I created a list of the money we spent preparing to move to Italy to share with him and it’s pretty astonishing. This is only the non-refundable money we spent.

In dollars, we paid, in estimate: 

$60 wire fees to pay rent

$60 train trips to NYC to appear at Consulate for visa applications (required for stays of over 90 days) 

$56 x 4 for visa applications for each family member 

$1100 for 4 one-way flights to Rome

$1600 for 4 one-way flights home 

$400 in airport transfers 

$12 to notarize documents for the visa applications 

$30 in passport photos 

$225 in passport renewal fees 

$428 for insurance required by the Italian government for the visa [which was cancelled and refunded without explanation while we were still in Italy???] 

In euros, we paid: 

110 for the Permesso di Soggiorno (residence permit) application – for stays of over 90 days – which is now on hold? Unnecessary? I don’t know. 
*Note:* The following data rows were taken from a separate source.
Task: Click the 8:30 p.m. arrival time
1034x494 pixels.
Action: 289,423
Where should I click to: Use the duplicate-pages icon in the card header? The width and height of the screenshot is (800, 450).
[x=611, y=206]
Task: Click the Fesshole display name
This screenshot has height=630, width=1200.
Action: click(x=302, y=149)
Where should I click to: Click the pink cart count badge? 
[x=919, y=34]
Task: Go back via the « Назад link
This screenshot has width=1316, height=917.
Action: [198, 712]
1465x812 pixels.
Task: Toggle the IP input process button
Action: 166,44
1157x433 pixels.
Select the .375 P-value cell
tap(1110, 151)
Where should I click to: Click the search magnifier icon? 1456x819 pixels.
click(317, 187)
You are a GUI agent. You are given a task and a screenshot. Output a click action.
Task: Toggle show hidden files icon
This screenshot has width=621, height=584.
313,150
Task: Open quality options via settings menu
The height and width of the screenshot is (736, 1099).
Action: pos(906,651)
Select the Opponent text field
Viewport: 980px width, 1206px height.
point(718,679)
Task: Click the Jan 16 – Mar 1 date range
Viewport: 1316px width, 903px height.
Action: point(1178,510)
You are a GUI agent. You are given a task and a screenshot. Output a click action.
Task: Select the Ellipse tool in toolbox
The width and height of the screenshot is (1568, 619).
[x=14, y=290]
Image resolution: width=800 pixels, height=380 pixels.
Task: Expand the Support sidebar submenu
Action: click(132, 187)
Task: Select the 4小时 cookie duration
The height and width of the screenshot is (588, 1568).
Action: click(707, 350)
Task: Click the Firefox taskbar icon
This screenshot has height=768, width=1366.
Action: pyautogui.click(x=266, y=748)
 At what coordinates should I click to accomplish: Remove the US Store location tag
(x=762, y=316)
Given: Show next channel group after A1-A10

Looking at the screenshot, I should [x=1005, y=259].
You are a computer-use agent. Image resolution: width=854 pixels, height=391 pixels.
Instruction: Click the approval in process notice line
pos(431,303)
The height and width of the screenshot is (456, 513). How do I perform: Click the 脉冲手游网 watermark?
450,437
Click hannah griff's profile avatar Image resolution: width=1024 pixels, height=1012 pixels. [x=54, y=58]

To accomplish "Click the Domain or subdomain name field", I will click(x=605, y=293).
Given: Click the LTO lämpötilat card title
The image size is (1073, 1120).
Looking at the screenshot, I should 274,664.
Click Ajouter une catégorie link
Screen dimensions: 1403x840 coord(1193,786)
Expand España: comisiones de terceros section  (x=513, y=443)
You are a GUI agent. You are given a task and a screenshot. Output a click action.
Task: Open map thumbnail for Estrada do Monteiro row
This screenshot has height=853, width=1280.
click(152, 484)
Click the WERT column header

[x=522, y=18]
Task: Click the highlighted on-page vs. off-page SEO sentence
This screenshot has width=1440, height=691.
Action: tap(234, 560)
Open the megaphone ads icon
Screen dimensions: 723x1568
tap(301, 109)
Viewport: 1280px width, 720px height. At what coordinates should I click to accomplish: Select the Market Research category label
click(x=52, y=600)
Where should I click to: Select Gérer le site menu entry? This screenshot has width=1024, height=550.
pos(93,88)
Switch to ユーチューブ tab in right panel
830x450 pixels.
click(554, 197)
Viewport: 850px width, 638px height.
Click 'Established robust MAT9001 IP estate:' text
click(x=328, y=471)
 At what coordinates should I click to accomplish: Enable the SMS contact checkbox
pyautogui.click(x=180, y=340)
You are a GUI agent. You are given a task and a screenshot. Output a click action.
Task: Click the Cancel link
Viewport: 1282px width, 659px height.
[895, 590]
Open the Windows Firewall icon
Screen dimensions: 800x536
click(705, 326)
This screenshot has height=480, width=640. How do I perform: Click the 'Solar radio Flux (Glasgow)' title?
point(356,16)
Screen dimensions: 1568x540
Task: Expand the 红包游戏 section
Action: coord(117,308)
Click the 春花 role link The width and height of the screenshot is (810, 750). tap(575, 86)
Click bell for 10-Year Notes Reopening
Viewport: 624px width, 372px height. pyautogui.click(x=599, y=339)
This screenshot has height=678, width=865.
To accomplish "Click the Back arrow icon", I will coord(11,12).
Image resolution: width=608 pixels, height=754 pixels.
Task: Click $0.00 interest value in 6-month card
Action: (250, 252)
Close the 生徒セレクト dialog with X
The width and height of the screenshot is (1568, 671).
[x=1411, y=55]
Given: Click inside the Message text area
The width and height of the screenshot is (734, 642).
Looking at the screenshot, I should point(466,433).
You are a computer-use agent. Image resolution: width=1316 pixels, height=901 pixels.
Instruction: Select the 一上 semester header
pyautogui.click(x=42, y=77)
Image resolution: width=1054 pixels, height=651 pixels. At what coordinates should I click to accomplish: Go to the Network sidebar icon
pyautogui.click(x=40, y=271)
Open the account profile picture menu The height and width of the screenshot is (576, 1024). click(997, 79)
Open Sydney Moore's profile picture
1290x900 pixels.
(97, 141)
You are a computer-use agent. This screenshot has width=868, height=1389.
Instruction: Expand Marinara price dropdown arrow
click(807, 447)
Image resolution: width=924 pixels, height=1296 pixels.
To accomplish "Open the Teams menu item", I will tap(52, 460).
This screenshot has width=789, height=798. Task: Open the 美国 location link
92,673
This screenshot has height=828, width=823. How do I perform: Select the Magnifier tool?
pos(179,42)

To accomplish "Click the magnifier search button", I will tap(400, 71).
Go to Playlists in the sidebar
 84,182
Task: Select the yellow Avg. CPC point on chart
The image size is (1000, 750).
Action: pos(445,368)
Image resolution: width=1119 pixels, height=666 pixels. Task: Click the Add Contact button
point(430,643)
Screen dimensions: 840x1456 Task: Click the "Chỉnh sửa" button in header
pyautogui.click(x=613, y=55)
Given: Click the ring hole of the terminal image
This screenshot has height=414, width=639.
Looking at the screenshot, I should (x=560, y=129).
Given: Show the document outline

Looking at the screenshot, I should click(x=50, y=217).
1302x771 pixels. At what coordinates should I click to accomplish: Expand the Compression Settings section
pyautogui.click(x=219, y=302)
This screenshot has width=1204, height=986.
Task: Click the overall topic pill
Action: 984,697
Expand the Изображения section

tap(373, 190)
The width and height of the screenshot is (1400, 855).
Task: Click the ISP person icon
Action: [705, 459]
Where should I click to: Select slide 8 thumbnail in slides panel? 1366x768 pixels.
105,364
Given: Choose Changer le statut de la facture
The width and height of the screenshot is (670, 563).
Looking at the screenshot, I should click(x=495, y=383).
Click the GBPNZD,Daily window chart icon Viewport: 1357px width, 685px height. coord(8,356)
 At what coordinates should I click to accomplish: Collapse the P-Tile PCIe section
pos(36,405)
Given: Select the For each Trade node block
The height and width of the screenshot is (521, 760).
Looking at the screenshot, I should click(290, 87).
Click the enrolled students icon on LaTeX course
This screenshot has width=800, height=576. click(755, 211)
50  for household goods we had to leave behind (one of these items was a hair dryer, which is silly to specify but emblematic of what you buy when plan to live somewhere versus going as a tourist)

I took a reduced salary from RVCC that included working over winter break without being paid in order to be off-campus for the spring term. 

When I started this blog, I thought I would be writing about the challenges of teaching U.S. history at a confusing and tumultuous time in our nation. I never in a million years thought I would become the story in this tragic way.

So, I guess I don’t really know why I’m sharing this with you except as an ongoing effort to process what happened. Financial losses, on paper, are easier to track than emotional ones.